Speaking of clamoring to get back in, this brings the good news for the equity market. In addition to the light institutional positioning that could drive shares higher in the short term, we also saw a “breadth thrust” on Monday of this week that showed investors racing to get exposure after the China tariff relief.
As technical analysis greats like Jeff DeGraff have noted, historical forward returns for equities have been above average after seeing readings of the percentage of names at 20-day highs go over 50%. This signal triggering on Monday suggests a falling probability that a retest of the April lows is experienced, though we would note that there have been exceptions to this rule (such as the breadth surge experienced last July that has been followed by 10 months of effectively flat equities).

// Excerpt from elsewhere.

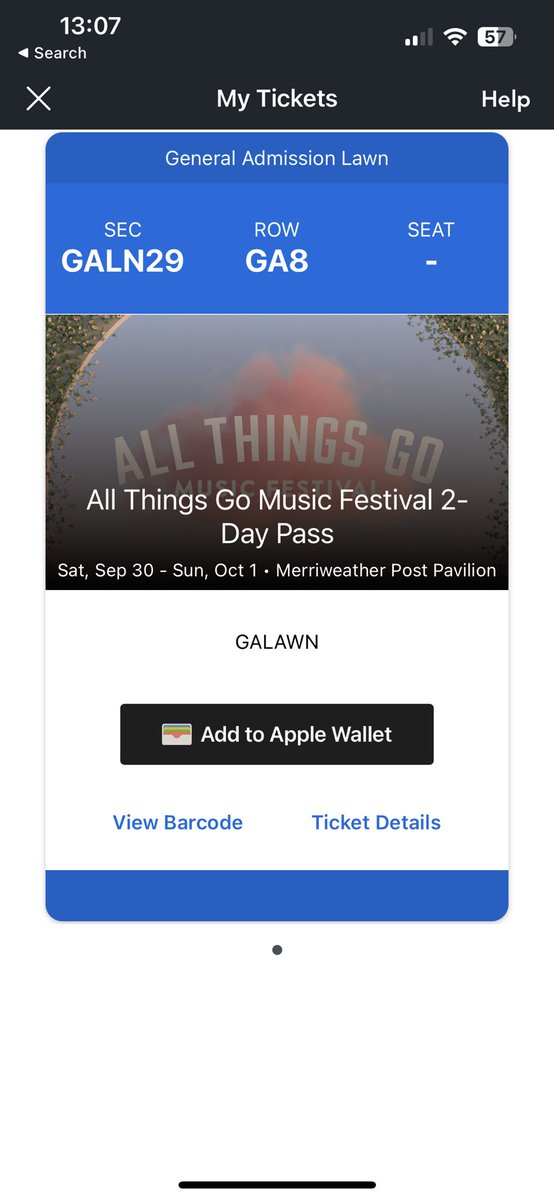
Task: Tap the GALAWN text on the ticket
Action: point(277,642)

We also note in the positive camp that high yield spreads continue to contract, showing signs of growth fears abating, along with the better pro-cyclical stock performance shown above with Discretionary vs. Staples.
Similar to this last point is the pro-risk outperformance of high beta stocks, including the IPO index, which is up over 40% from the April lows. The outperformance of recently IPO’s stocks has often helped to embolden the return of IPO considerations for companies that have been sitting on the sidelines.
And now for the headwinds (you can imagine the opening notes of “What’s New Pussycat” as background for this section!).
As markets have rallied robustly, it has been entirely driven by PE multiple expansion. The valuation of the S&P 500 now sits at 21.7x forward earnings, a level that is just shy of the 22.6x forward peak in late 2024 when the “American Exceptionalism” narrative was at its peak, Trump was expected to deliver only pro-business policies, and DeepSeek had not threatened the US AI dominance. We do think this late 2024 peak could act as a ceiling for valuations, given the current backdrop of heightened policy uncertainty and falling/slowing growth estimates.
On growth estimates, we are continuing to see EPS estimates get cut for both 2025 and 2026 as corporate earnings are calibrated for the new economic reality. Both years’ EPS estimates have been trimmed by about 5% from their recent peaks, with further downside to estimates highly dependent on how the current tariff floor rates impact demand and margins.
The last important watch item is the long yields, which had crept back towards April highs earlier in the week on the tax bill negotiations and fading growth fears. Yields that press above 4.5% on the 10-year and 5% on the 30-year could prove to be a formidable opponent for equities trading at these valuations.
Conclusion
We think the “pain trade” could still be higher for equities in the near term, given how light positioning remains, but could see strength fade in the summer months as valuations hit a ceiling and EPS estimates continue to fade as the tariff realities set in to the hard data. Given the degree of underweight positioning, we don’t rule out a retest of the prior highs, but we see the risk reward fading for new capital as this positioning tailwind begins to fade and the economic reality of slowing growth and higher inflation begins to threaten the peace of relieved markets (much like a teenager standing in front of a jukebox armed with a fistful of dollar bills).